First and foremost, even if China played by the rules, the US would still feel threatened by its rise, as its share size makes it a major player and rival.  The fact of the matter is it is not good enough for many Americans that the economy has never been larger.  Many find it irksome if not threatening that its share of the world economy is shrinking.  

Second, China is not the only country that bends the rules when possible and breaks them when it can get away with it.  Is that the all the large powers behave, gaming the rules to their benefit.  China may be egregious than other developed countries, but the US nor more than China can have it both ways.  Many Americans want to hold China to the standards of developed countries when it suits, but at the WTO, the US insists China is not a market economy.  China wants to be a market economy for WTO purposes but given consideration for being a developing country in other respects.

Often it seems that what ails America can most clearly be seen in China.  For example, during the weekend Barron’s, the argument was made that the US trade conflict with China emanates from the class struggle in China.  Among the factoids cited to demonstrate this was the between 1980-2010, the share of income that went to China’s top 1% rose by nine percentage points.  

We are told this is the result of the dictatorship of the Chinese Communist Party which tolerates no rival power center.  Who can disagree?  Research by Emmanuel Saez found that the share of income commanded by the top 1% in the US rose from almost 9% in 1980 to 22% in 2015.  

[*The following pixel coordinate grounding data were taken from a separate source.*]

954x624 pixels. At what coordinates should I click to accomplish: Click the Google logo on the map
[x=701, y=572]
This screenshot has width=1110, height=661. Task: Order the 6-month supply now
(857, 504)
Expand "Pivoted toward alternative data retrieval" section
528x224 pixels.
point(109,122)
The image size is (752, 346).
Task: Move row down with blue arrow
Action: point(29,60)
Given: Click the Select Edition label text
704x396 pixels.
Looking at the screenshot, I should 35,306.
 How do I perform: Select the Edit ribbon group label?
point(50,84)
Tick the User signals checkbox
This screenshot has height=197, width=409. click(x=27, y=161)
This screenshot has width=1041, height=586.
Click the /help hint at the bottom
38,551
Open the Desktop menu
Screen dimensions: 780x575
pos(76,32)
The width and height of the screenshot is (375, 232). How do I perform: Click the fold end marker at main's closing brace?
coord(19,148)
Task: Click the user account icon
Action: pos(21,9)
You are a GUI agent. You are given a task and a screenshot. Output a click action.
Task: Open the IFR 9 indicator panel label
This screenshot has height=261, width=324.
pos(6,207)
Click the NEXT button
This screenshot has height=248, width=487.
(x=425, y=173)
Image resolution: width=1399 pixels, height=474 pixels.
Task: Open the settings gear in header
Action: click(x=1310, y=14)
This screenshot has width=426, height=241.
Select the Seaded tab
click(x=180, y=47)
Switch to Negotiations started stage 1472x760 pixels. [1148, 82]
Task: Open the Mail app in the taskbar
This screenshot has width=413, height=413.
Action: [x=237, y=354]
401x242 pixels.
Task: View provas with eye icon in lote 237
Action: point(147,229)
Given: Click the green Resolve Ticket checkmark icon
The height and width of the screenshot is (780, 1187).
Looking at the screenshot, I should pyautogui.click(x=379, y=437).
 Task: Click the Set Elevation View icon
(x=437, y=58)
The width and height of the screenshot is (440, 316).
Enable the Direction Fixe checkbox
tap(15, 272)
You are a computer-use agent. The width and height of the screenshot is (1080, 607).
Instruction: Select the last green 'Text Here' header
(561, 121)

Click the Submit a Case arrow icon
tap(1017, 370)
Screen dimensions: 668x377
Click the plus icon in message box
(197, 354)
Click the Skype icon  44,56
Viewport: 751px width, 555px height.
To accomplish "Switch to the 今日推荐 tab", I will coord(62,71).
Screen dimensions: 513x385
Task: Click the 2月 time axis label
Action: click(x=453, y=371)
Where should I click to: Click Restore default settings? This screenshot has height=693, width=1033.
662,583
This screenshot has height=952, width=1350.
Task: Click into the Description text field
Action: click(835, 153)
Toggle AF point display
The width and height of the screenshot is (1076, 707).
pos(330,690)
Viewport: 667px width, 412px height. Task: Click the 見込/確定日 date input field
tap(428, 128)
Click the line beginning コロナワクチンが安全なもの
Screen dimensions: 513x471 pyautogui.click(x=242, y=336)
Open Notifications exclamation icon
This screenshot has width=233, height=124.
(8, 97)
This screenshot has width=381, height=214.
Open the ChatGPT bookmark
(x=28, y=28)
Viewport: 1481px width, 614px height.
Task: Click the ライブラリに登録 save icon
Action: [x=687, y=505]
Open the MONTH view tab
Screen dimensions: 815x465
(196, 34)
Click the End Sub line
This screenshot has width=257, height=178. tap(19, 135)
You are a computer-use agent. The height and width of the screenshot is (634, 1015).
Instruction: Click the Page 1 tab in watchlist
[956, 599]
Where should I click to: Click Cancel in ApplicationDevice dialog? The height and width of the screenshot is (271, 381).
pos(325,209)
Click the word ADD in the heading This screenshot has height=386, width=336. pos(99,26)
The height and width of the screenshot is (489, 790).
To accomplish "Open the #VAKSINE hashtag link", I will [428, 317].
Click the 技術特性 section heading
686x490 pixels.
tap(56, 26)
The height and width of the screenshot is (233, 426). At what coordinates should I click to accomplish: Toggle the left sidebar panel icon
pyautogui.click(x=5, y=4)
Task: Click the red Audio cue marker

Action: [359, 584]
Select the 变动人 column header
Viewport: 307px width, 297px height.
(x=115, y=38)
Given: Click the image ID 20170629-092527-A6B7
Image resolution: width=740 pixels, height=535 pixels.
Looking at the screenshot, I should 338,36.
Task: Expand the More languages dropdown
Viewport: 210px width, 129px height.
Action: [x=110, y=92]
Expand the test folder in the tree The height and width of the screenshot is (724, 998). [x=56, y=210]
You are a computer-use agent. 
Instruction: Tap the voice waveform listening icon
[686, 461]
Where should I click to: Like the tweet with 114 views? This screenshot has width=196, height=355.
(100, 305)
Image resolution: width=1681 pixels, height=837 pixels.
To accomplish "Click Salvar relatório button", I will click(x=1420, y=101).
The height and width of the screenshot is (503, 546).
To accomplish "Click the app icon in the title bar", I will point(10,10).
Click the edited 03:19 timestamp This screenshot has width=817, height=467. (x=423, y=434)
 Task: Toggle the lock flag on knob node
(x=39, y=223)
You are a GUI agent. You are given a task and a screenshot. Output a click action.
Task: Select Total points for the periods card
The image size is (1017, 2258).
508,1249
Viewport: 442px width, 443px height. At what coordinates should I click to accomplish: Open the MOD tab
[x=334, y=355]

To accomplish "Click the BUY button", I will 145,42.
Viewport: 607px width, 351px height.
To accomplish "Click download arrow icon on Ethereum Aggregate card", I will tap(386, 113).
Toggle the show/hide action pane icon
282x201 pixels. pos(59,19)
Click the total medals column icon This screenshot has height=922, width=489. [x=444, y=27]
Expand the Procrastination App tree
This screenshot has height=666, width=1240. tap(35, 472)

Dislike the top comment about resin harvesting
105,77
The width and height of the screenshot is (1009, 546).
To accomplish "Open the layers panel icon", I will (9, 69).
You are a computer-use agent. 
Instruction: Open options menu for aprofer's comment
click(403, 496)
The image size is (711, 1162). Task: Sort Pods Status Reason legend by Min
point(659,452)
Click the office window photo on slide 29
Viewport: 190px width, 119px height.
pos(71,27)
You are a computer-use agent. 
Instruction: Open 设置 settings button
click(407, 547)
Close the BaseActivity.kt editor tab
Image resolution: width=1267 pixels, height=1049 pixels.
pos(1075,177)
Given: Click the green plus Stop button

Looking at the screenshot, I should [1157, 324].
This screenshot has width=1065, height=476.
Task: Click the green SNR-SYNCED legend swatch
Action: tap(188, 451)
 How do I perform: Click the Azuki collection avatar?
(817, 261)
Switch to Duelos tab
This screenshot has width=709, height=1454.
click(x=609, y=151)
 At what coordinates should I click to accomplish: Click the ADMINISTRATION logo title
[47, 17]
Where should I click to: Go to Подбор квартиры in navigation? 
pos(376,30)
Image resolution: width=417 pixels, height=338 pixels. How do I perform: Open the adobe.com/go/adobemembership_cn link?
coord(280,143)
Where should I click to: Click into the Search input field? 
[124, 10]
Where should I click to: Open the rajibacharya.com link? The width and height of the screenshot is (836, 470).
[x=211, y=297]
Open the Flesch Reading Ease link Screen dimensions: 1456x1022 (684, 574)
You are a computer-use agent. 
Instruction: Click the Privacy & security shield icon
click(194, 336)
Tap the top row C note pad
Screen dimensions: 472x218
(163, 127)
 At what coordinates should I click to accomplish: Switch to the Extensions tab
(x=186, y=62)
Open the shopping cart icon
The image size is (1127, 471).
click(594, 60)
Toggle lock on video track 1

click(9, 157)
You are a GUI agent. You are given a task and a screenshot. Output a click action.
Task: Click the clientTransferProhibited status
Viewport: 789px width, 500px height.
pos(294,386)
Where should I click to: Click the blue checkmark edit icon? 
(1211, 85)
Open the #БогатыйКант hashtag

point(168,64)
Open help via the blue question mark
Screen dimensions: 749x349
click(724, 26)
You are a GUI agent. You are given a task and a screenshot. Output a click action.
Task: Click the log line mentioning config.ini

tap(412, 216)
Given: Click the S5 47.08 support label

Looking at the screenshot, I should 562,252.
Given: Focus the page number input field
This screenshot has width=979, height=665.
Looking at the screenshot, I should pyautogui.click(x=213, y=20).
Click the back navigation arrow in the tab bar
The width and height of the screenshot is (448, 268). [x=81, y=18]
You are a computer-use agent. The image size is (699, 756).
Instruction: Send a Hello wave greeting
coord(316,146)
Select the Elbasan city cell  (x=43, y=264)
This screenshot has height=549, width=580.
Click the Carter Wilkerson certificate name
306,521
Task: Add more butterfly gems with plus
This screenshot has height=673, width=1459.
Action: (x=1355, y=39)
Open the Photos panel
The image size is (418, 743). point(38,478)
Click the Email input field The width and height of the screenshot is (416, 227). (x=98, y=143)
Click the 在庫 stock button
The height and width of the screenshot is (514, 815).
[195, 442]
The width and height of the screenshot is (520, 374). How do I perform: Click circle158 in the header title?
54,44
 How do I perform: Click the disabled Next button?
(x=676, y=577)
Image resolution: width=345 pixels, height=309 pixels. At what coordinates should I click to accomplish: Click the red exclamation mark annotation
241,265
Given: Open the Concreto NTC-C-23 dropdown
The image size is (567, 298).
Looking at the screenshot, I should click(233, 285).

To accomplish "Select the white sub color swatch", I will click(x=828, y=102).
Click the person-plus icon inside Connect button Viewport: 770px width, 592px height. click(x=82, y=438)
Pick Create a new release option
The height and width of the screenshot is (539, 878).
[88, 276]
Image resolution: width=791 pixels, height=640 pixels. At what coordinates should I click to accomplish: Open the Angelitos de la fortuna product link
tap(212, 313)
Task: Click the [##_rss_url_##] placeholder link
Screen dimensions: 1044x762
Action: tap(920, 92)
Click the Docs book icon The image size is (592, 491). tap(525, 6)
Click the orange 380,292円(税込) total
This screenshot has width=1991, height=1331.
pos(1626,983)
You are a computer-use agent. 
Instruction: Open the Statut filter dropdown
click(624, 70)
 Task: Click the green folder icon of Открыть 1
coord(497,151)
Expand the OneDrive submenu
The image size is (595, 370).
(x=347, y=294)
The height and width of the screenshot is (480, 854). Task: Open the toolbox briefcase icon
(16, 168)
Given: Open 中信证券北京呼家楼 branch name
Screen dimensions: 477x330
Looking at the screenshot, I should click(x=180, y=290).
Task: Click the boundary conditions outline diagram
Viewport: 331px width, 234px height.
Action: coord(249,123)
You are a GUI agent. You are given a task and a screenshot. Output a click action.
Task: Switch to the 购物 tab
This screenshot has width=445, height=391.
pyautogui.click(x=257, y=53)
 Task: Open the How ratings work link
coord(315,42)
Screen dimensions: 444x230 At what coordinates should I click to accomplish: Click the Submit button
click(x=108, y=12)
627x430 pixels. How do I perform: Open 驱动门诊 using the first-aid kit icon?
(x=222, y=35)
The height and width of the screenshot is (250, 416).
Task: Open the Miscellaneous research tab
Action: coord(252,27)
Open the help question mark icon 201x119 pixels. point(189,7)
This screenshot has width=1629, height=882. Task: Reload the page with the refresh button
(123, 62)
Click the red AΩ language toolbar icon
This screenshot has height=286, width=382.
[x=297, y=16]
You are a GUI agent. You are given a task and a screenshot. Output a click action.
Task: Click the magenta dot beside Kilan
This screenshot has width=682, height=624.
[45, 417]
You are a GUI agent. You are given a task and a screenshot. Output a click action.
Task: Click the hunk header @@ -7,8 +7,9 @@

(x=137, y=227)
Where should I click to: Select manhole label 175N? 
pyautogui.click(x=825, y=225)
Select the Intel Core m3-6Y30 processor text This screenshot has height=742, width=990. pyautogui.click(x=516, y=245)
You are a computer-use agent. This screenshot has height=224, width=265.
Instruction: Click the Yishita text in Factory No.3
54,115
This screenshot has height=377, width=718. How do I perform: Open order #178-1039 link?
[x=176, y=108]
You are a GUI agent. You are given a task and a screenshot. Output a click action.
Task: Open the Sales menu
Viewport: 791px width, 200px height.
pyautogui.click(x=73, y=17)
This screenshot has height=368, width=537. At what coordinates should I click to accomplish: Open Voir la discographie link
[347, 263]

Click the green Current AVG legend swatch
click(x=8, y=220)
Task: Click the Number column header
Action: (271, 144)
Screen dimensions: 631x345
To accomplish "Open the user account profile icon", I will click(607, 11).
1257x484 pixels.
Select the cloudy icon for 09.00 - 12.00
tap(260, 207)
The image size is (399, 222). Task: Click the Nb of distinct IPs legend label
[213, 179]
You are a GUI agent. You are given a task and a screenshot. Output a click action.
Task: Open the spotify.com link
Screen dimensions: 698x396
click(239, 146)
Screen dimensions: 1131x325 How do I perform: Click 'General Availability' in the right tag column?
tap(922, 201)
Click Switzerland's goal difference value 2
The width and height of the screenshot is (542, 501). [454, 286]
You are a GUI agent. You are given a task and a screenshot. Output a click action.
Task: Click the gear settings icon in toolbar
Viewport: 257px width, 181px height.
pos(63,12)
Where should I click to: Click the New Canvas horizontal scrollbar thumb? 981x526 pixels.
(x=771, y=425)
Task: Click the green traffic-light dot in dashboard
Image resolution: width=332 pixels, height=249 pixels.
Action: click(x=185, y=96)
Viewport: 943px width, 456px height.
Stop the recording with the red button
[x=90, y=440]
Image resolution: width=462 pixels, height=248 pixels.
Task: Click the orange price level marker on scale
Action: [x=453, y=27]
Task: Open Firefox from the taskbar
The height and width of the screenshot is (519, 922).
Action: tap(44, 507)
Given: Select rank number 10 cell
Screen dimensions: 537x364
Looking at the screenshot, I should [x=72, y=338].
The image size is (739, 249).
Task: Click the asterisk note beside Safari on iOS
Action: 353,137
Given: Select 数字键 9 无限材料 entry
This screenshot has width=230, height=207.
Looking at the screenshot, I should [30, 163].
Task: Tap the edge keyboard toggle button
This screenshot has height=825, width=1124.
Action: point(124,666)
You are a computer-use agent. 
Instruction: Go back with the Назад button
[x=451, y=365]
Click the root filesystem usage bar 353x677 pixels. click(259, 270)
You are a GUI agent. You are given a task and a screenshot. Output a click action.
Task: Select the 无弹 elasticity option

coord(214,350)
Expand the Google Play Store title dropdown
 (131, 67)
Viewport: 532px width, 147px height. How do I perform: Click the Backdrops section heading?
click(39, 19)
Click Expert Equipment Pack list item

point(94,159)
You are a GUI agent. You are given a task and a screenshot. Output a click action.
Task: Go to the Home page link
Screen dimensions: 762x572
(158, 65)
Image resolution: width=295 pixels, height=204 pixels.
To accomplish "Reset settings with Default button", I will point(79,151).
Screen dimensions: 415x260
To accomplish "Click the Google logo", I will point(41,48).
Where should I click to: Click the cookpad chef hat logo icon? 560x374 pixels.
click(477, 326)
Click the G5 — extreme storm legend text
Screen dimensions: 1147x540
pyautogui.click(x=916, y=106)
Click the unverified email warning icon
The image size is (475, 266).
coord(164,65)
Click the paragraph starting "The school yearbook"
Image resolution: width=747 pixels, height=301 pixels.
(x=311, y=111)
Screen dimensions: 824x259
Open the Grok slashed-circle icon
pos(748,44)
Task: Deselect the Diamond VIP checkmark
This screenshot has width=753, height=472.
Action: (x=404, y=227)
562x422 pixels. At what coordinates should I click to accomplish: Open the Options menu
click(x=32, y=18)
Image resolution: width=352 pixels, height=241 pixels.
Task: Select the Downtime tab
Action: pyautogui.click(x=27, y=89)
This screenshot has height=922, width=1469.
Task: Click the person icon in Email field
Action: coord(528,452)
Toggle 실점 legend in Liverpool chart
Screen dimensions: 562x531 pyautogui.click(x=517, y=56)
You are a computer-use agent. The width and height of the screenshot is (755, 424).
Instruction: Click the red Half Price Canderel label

The war camp has steady drum beat.  The adversary has to be vilified.  It has to be made dangerous.  Some suggest China could sell its $1 trillion of Treasury holdings.  How scary.  But those familiar with reserve management and the challenges of finding an alternative discount this scenario, and not only now but consistently in recent years as it has often been recycled.  

Maybe China will allow the yuan to fall to offset the US tariffs.  It is possible, but this too seems unlikely.  The yuan is falling against the dollar because the dollar is trending higher against most of the world’s currencies.  A significant force lifting the dollar is the US policy mix, which includes the most aggressive monetary policy in the world, and a large dollop of fiscal stimulus that provided in 2008-2009.  

US and China’s monetary policy is diverging.  The PBOC cut reserve requirements, which is a channel to ease monetary policy.  It liberalized the collateral rules for one of its operational facilities (MLF).  The motivating factor behind the easing of policy is not so much the slowing of the economy, evident in the last official data, but the financial challenge.  Officials want to facilitate deleveraging and bring shadow banking assets on to bank balance sheets.  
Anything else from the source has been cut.